— Source extract —
◆ ◆ ◆
Orthodox Christian saint (died 1229)

Abraham of Bulgaria (Авраамий Болгарский; died April 1, 1229) was a Christian convert from Islam later who was martyred for his faith and is venerated as a saint in the Eastern Orthodox Church.

== Life ==
He was born in Volga Bulgaria, amongst the Muslim Volga Bulgars in what is now Tatarstan, Russia. He grew to become an Islamic merchant, and was good and kindly towards the destitute. He later converted to Christianity. Muslims persistently tried to persuade him to renounce Christ, but Abraham was unshakable in his faith and was truncated by the sword (quartered) for his conversion by his compatriots on 1 April c. 1229 at the Volga bank. Afterwards, they also decapitated him. The saint was buried by Russian merchants in the Christian cemetery in Bolghar, the capital of Volga Bulgaria. Georgy Vsevolodovich, the grand prince of Vladimir, ordered the transfer of the body of Abraham to Vladimir.

Soon, according to the chronicle testimony, the city of Bulgar (Bolgar) was burnt as a punishment "for the blood of the martyr of Christ". On the spot of execution of Abraham of Bulgaria a healing spring appeared. A local legend says that the first person to be healed by this source was a Muslim man.

His relics are venerated at Vladimir on the Klyazma. The Laurentian Chronicle contains the registry about this event that took place on 9 March 1230.
◆ ◆ ◆
— Excerpted records —
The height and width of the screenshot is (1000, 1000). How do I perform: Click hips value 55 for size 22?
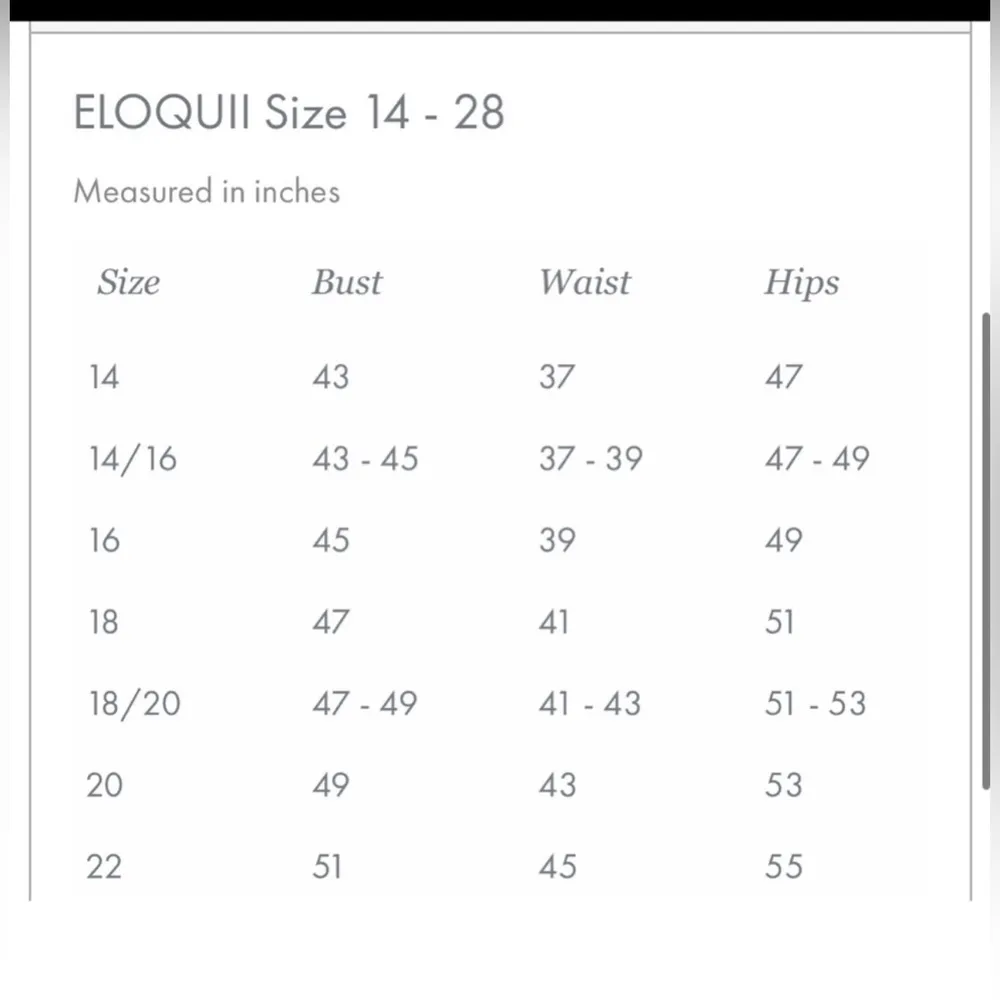tap(783, 866)
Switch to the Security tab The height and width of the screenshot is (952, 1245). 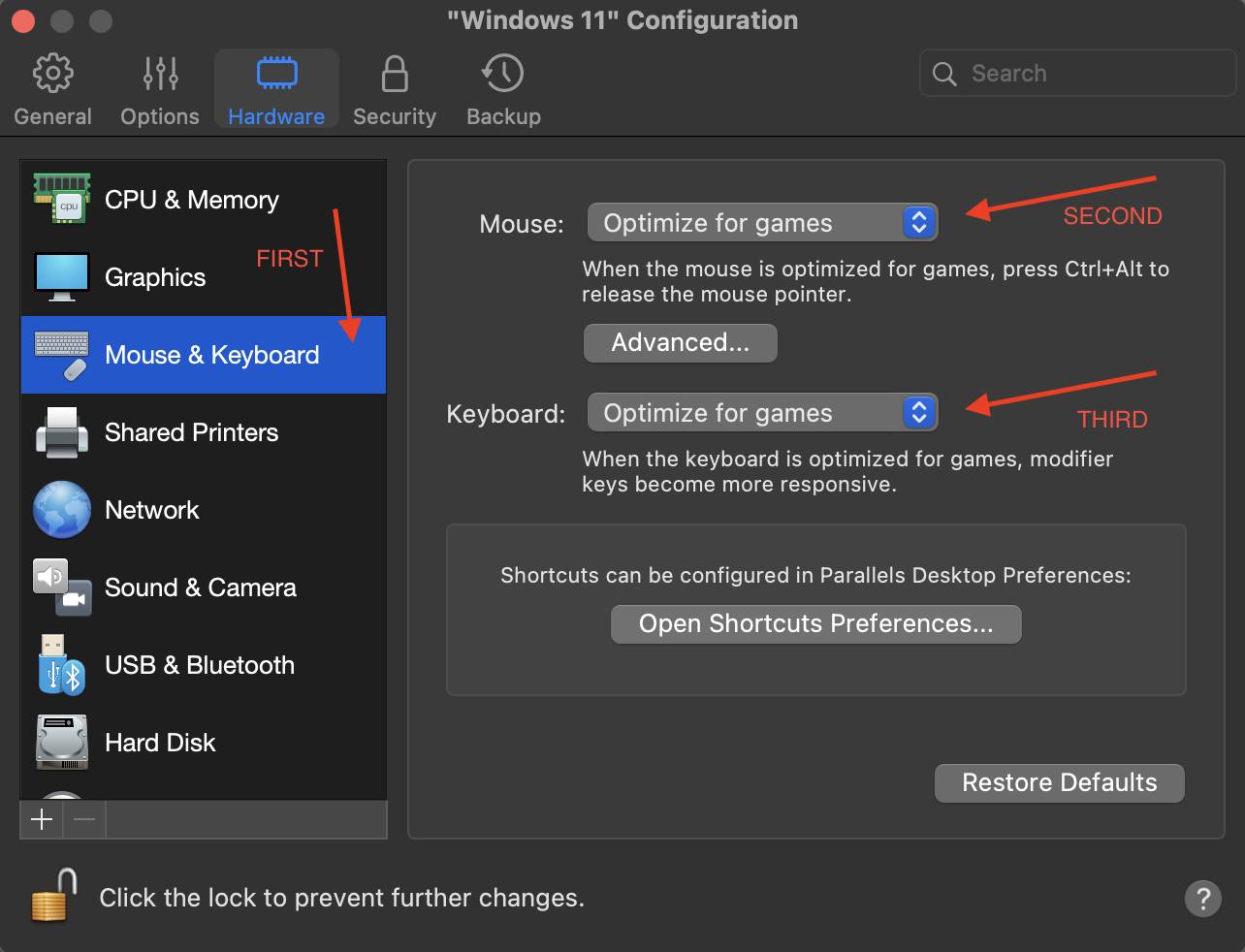click(x=394, y=90)
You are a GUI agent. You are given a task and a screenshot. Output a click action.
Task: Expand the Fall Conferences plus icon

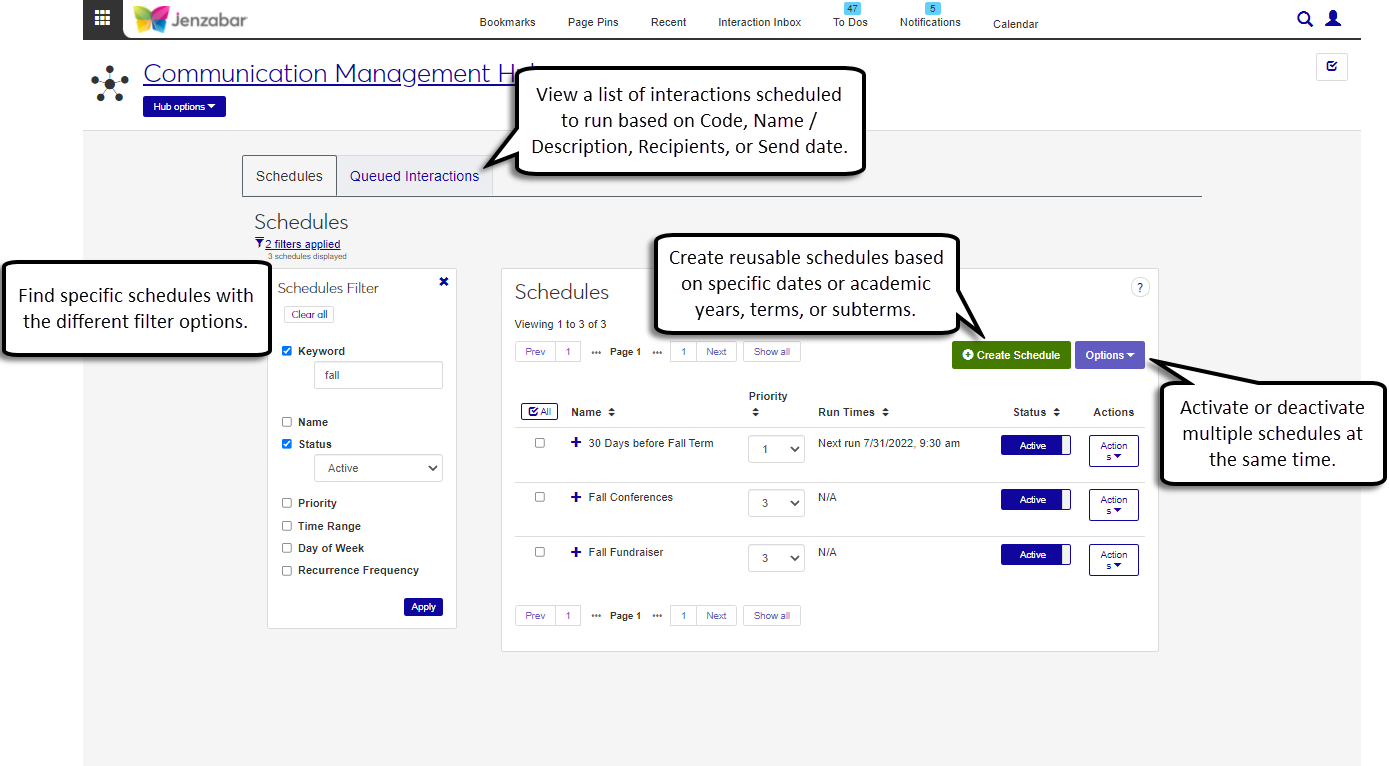tap(576, 497)

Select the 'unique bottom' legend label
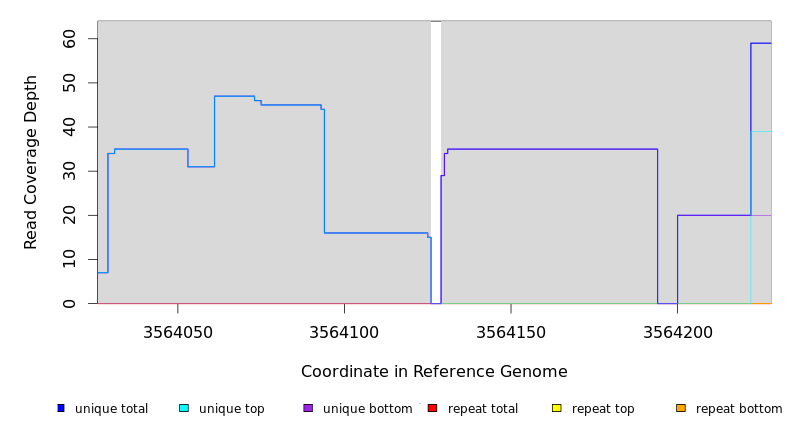[367, 409]
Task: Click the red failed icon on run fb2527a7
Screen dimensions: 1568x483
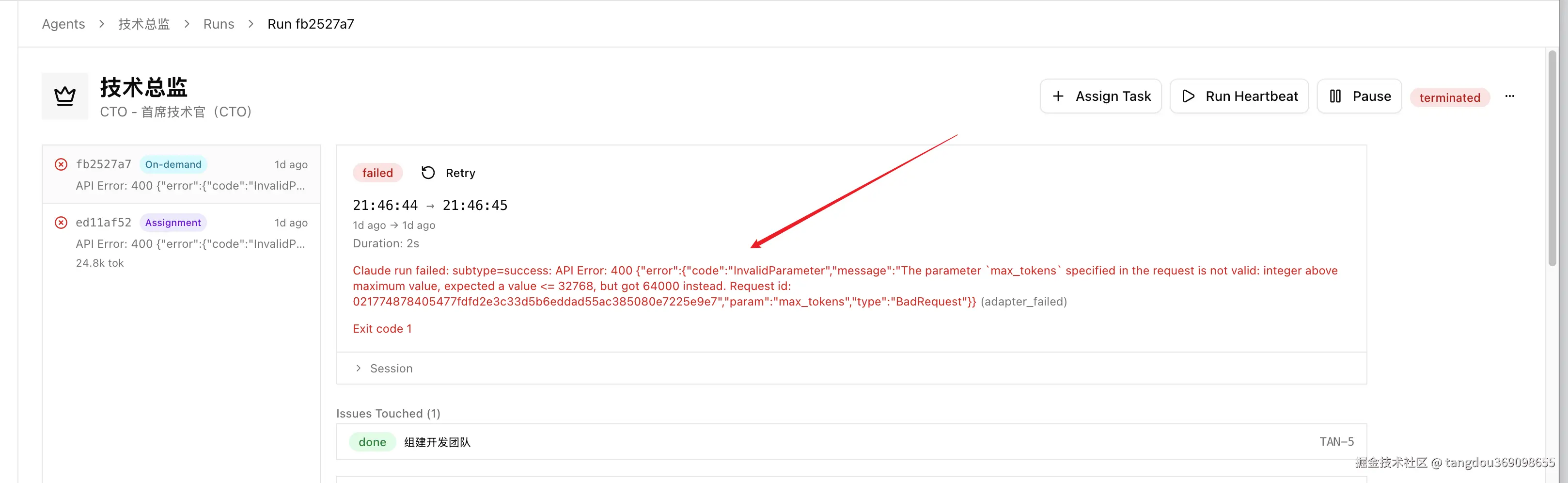Action: click(x=61, y=164)
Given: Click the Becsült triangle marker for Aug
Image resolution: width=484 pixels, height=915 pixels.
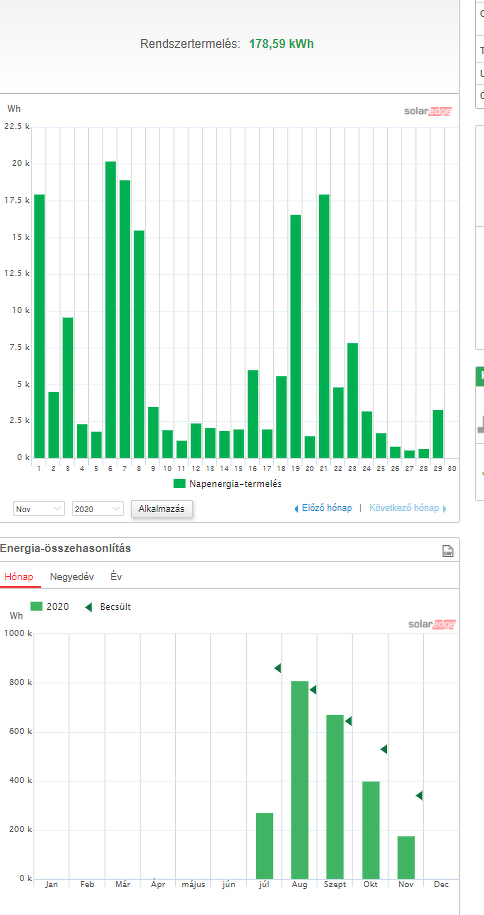Looking at the screenshot, I should [313, 690].
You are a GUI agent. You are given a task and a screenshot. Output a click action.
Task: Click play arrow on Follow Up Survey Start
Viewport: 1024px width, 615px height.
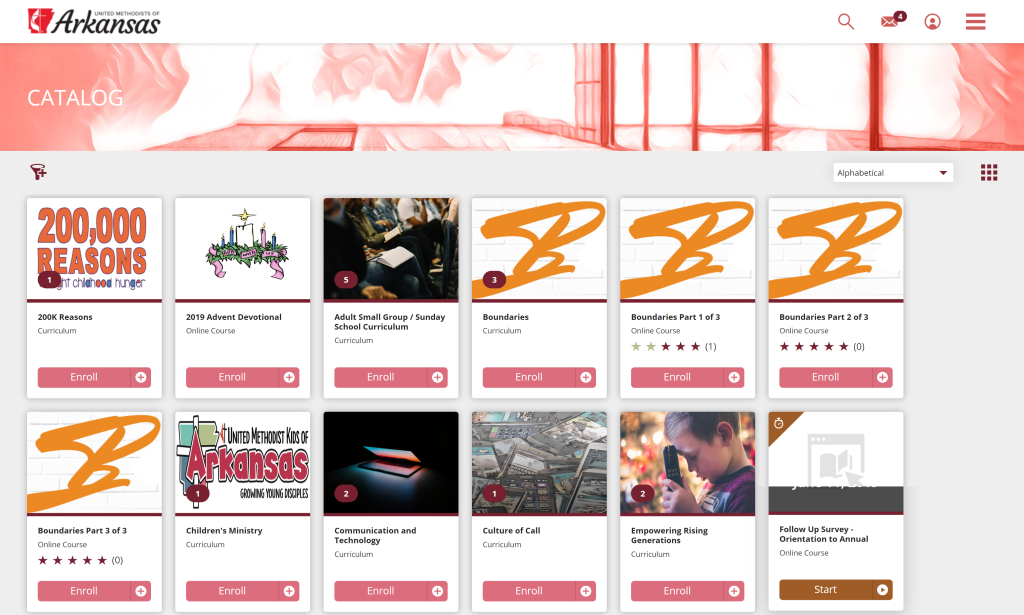tap(882, 590)
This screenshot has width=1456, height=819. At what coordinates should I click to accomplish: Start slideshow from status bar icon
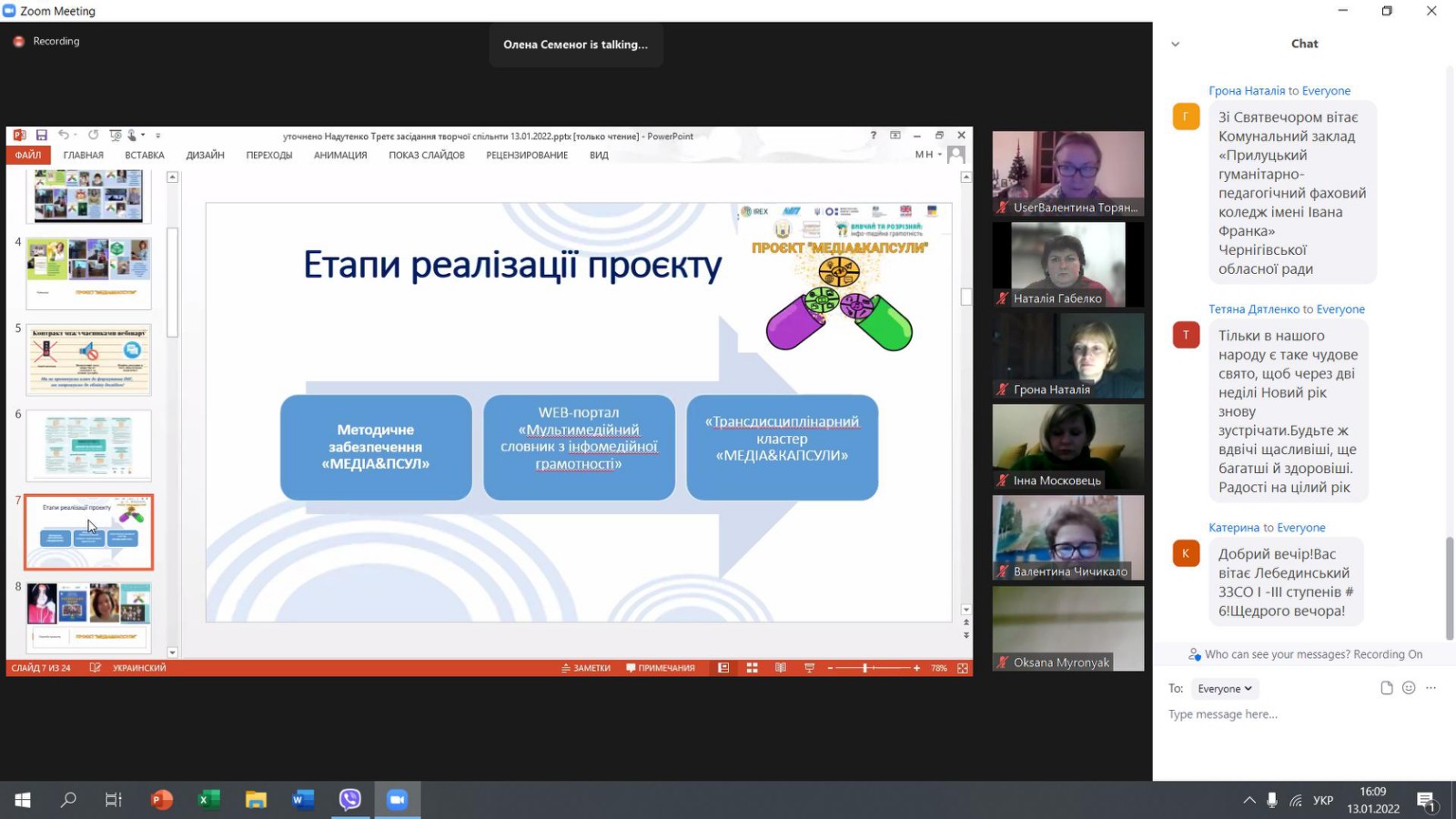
◆ ◆ ◆
— Required work —
**1)** Decide whether each statement below agrees with the Abraham of Bulgaria text: (a) Russian merchants buried Abraham in a Christian cemetery in Bolghar; (b) according to local legend, the first person healed by the spring was a Christian; (c) Abraham's relics are venerated at Vladimir on the Klyazma. For each, answer yes or no and quote the deciding words of the text.
**2)** Carry on the Abraham of Bulgaria text from the point where it stops.

— Responses in order —
**1)**
(a) Yes: "The saint was buried by Russian merchants in the Christian cemetery in Bolghar"
(b) No: "the first person to be healed by this source was a Muslim man"
(c) Yes: "His relics are venerated at Vladimir on the Klyazma"

**2)**
== Origin and occupation ==
There is very little information about the life of Abraham of Bulgaria.

Basic information about him is contained in the chronicles and written histories of the 17th century. The oldest source reporting about Abraham of Bulgaria is the Laurentian Codex (14th century).

The Chronicler said that Abraham of Bulgaria was "of another language, not Russian" (the name before baptism is unknown). Probably, he came from the Bulgarians ("Volga Bulgarians", "Kama Bulgarians"), was growing up in the Muslim environment and originally professed Islam.

Abraham of Bulgaria was a rich and notable merchant; he traded in the cities of the Volga region.

== Veneration ==
He was canonised as a saint and martyr by the Russian Orthodox Church. His feast day is celebrated on 1 April, and he is also commemorated on 9 March, the commemoration of the translation of his relics.

==External sources==
- Holweck, F. G. A Biographical Dictionary of the Saints. St. Louis, MO: B. Herder Book Co. 1924.